Pointing records for text and elements
····················
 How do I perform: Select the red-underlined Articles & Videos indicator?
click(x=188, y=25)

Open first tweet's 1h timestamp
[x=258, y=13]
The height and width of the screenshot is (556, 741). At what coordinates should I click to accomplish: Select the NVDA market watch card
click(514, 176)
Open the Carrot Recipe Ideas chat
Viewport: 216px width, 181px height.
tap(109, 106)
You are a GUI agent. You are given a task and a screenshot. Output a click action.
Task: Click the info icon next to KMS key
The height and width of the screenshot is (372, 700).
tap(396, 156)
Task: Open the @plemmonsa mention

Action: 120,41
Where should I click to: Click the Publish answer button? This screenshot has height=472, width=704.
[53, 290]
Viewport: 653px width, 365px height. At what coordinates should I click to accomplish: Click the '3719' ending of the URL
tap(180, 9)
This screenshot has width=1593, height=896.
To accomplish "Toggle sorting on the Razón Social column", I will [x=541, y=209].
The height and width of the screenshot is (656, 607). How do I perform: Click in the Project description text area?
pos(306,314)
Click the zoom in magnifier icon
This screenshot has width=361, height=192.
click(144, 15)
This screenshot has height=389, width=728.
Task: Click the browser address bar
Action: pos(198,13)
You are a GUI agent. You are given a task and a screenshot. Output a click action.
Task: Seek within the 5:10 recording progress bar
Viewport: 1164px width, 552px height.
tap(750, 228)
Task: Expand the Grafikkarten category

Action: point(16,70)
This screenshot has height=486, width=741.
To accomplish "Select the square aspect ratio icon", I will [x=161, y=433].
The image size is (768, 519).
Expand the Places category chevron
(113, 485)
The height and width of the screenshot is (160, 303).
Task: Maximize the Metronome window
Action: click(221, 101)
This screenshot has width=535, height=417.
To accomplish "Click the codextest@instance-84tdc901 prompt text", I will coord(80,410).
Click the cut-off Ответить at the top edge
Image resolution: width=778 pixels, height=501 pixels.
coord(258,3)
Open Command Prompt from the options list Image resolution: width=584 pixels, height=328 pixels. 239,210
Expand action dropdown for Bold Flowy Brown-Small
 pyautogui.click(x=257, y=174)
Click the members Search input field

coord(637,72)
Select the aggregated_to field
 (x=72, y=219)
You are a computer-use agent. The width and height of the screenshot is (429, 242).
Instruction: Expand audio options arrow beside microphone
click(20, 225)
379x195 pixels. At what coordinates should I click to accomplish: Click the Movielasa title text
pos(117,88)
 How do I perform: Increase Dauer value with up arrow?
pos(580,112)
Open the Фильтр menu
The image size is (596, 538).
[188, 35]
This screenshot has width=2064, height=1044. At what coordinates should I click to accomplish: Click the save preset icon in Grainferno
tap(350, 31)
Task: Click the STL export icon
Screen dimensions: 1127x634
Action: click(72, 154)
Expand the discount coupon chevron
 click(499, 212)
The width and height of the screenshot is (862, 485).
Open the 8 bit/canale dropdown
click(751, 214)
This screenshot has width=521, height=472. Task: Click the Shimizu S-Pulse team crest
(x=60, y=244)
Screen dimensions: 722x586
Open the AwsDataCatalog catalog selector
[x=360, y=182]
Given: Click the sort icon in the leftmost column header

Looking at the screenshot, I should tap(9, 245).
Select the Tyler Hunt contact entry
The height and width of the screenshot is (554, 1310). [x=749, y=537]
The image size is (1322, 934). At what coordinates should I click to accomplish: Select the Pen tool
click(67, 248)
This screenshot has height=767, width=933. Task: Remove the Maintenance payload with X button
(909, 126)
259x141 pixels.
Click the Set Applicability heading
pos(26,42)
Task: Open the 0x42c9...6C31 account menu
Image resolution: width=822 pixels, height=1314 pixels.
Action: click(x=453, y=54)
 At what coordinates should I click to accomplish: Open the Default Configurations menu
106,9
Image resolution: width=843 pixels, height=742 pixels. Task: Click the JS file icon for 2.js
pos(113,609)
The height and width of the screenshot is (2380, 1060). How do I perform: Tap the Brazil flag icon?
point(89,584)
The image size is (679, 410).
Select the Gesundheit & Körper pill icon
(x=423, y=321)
····················
Request
Please extract the lines of the listing between the line containing "Expand action dropdown" and the line containing "click(499, 212)", inclusive, and reproduce them character for character.

Solution to the exercise
Expand action dropdown for Bold Flowy Brown-Small
 pyautogui.click(x=257, y=174)
Click the members Search input field

coord(637,72)
Select the aggregated_to field
 (x=72, y=219)
You are a computer-use agent. The width and height of the screenshot is (429, 242).
Instruction: Expand audio options arrow beside microphone
click(20, 225)
379x195 pixels. At what coordinates should I click to accomplish: Click the Movielasa title text
pos(117,88)
 How do I perform: Increase Dauer value with up arrow?
pos(580,112)
Open the Фильтр menu
The image size is (596, 538).
[188, 35]
This screenshot has width=2064, height=1044. At what coordinates should I click to accomplish: Click the save preset icon in Grainferno
tap(350, 31)
Task: Click the STL export icon
Screen dimensions: 1127x634
Action: click(72, 154)
Expand the discount coupon chevron
 click(499, 212)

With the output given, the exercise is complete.